That month was a weird and hard adjustment, a liminal time. The internet loves to call everything “liminal” now but the anthropologists who first used that word were describing the midpoint of a rite of passage and that’s more or less where I was: having graduated, no longer a college student but not yet a person with any new or formed identity.
Years later, I read an interview with Frances and Mark from Hop Along about the album. The interviewer says the title is “pretty loaded,” and asks how they came up with it. “Well, a lot of the songs have to do with the idea of detaching yourself from where you came from to become better somehow, but you can never become someone else,” Frances says. “You’re always taking all that baggage with you. I think a lot of the songs deal with not being ready, not being young, not being able to…” Mark cuts in, finishing the thought: “not being able to have your mistakes written off just because you’re young.”
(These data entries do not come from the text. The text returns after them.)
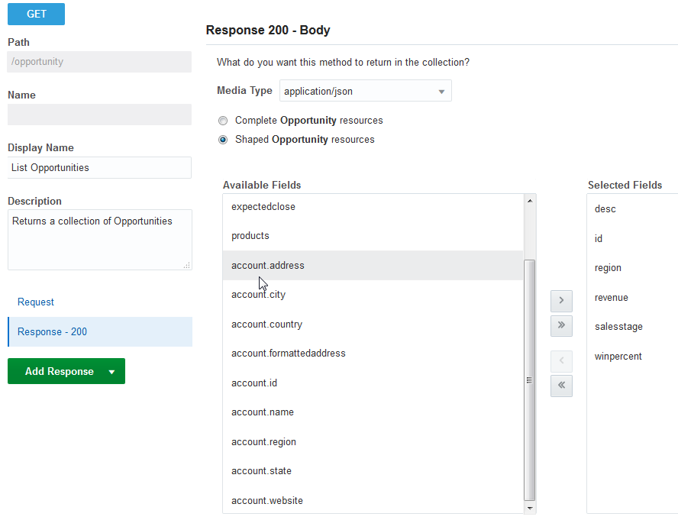Select Complete Opportunity resources radio button

point(223,121)
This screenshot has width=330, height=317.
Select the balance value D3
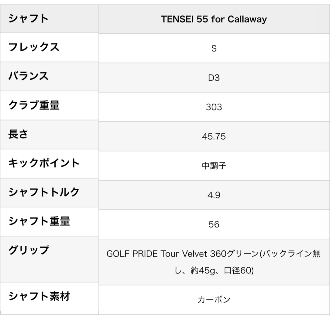coord(214,78)
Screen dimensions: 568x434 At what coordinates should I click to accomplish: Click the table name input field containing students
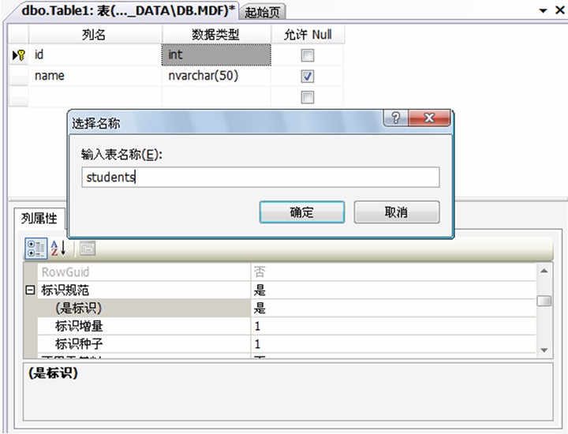[260, 178]
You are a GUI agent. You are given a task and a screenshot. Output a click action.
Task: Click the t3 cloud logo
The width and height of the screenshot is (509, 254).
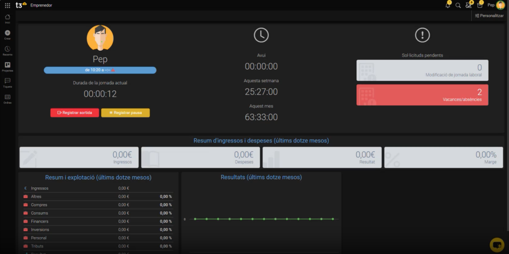pyautogui.click(x=21, y=5)
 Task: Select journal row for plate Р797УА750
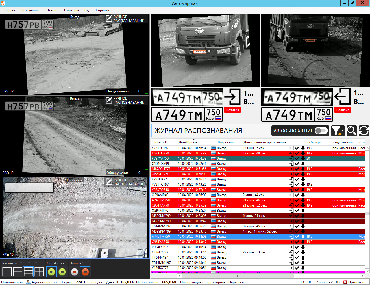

That last line, in particular, stuck with me. To me it evoked the sensation of looking back on where you once were, and looking at where you are now, and realizing that some window of wide-open possibility has passed. The time for mistakes has passed. It feels slightly claustrophobic — you’re stuck with the choices you’ve made, and with the consequences of your actions— and weighted by other people’s expectations — they aren’t going to cut you slack anymore; they expect you to know better by now, even if you feel like you don’t.
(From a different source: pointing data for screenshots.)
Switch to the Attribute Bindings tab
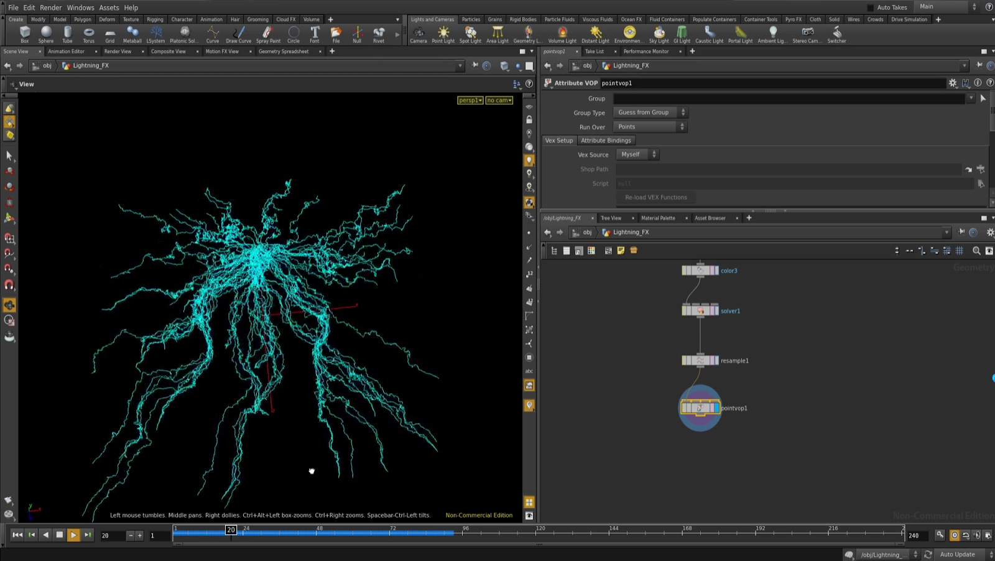 (x=606, y=141)
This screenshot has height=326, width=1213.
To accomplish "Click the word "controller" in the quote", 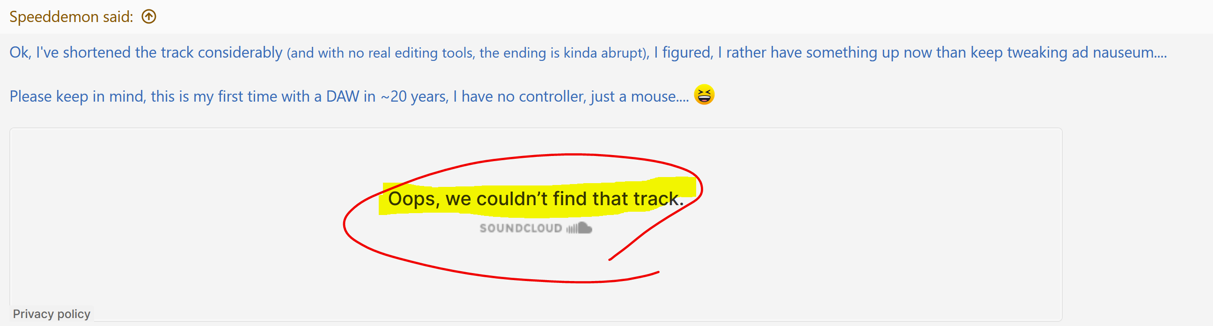I will (551, 97).
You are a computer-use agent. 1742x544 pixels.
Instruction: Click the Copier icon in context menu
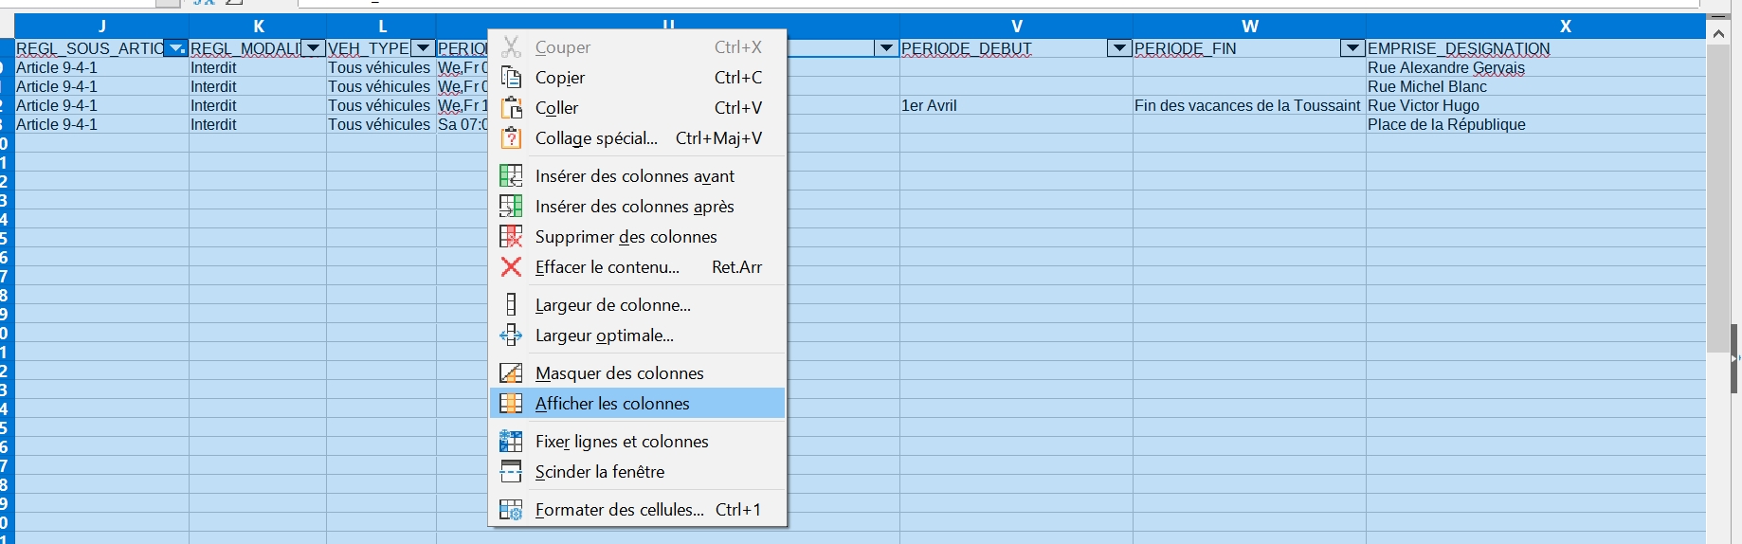pyautogui.click(x=511, y=78)

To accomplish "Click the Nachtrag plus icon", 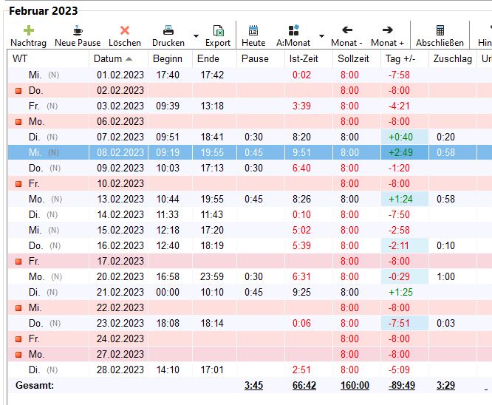I will click(28, 31).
I’m not sure I could have put my finger on that theme myself, just from listening to the album. But it certainly resonates as I’ve returned to the record over the years. (Did I feel young enough to write off my mistakes when I first heard it? How about now?)
Lately I’ve been thinking about where those kinds of questions appear in other music (etc) that I like. For example: Mitski’s “Class Of 2013,” from her sophomore album Retired from Sad, New Career in Business. “Mom, am I still young?” she asks in the song’s closing lines. “Can I dream for a few months more?” (In which I hear: Is this a mistake? And if it is, how much longer do I have to write it off as a youthful one?)
(I found the song almost too painful to listen to for a while, but can’t deny that her Tiny Desk version of it is absolutely impeccable.)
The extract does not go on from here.